* [What to produce]: Repeat the lines of the data from the line containing "You are a computer-use agent. The" through the line containing "Action: [15, 67]", inclusive, with no changes.
--- Data supplied ---
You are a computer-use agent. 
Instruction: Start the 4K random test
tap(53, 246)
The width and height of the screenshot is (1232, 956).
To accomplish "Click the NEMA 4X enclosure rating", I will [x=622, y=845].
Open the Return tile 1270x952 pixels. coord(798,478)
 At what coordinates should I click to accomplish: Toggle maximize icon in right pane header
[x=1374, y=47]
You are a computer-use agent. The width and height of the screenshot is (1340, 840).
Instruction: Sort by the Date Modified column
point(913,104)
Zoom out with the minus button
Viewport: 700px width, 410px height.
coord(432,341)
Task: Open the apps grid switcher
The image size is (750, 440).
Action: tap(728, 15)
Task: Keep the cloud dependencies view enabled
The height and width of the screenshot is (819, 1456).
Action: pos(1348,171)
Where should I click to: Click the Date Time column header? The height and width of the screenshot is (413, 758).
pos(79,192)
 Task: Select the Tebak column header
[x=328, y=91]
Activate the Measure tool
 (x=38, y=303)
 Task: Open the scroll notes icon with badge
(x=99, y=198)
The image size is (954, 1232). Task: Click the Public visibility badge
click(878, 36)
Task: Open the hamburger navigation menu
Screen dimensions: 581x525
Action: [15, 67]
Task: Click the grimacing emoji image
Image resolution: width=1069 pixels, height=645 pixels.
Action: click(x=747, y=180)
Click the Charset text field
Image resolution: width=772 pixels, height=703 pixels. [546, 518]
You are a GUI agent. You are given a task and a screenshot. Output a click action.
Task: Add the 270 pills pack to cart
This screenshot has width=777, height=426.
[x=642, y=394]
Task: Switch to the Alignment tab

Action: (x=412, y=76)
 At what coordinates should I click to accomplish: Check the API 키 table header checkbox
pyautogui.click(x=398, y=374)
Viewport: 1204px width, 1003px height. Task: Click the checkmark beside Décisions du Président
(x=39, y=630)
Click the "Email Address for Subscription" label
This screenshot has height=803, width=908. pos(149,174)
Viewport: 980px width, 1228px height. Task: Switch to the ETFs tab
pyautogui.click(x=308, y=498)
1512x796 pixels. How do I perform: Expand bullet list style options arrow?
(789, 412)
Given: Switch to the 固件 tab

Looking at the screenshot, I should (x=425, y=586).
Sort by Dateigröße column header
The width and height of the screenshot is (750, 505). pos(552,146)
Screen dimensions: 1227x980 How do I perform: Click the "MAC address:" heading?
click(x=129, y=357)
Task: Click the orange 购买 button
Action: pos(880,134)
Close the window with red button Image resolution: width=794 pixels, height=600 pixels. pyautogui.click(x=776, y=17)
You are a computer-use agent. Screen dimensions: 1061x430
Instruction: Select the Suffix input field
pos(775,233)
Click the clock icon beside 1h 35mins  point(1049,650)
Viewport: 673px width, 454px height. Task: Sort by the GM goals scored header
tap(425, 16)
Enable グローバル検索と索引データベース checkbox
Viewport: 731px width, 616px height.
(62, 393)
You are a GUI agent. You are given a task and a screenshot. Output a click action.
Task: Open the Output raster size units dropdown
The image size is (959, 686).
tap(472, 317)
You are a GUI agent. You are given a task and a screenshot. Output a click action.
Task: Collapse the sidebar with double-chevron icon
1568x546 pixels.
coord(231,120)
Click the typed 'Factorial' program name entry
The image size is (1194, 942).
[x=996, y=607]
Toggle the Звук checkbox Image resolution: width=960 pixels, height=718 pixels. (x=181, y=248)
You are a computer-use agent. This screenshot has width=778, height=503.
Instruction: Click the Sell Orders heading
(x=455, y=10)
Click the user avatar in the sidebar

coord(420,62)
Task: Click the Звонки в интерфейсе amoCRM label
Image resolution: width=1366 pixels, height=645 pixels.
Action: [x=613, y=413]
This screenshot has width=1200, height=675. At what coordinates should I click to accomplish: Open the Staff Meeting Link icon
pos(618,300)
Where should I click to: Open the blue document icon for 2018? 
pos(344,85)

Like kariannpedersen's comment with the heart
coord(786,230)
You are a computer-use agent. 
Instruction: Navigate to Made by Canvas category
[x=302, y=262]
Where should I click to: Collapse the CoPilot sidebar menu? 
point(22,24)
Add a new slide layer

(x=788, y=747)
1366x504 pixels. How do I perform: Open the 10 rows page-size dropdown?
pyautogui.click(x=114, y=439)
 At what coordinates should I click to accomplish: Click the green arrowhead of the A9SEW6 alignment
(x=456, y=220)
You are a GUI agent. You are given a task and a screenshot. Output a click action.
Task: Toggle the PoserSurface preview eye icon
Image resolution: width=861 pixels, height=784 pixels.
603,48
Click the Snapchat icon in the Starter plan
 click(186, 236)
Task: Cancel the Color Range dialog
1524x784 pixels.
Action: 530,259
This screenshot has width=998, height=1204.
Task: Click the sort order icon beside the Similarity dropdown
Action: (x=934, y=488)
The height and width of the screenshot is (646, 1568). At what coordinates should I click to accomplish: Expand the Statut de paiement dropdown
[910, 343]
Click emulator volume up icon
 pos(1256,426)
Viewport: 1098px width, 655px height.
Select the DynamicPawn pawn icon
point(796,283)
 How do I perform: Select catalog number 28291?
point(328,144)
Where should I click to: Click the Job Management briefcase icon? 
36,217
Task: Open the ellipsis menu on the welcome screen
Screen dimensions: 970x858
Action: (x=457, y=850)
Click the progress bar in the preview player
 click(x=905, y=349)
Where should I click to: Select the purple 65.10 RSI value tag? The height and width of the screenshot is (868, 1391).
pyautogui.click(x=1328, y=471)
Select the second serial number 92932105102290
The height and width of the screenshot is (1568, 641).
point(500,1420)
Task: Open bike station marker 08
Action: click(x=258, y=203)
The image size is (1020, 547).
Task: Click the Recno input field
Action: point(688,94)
---
* [Expected answer]:
You are a computer-use agent. The width and height of the screenshot is (1340, 840).
Instruction: Sort by the Date Modified column
point(913,104)
Zoom out with the minus button
Viewport: 700px width, 410px height.
coord(432,341)
Task: Open the apps grid switcher
The image size is (750, 440).
Action: tap(728, 15)
Task: Keep the cloud dependencies view enabled
The height and width of the screenshot is (819, 1456).
Action: pos(1348,171)
Where should I click to: Click the Date Time column header? The height and width of the screenshot is (413, 758).
pos(79,192)
 Task: Select the Tebak column header
[x=328, y=91]
Activate the Measure tool
 (x=38, y=303)
 Task: Open the scroll notes icon with badge
(x=99, y=198)
The image size is (954, 1232). Task: Click the Public visibility badge
click(878, 36)
Task: Open the hamburger navigation menu
Screen dimensions: 581x525
Action: [15, 67]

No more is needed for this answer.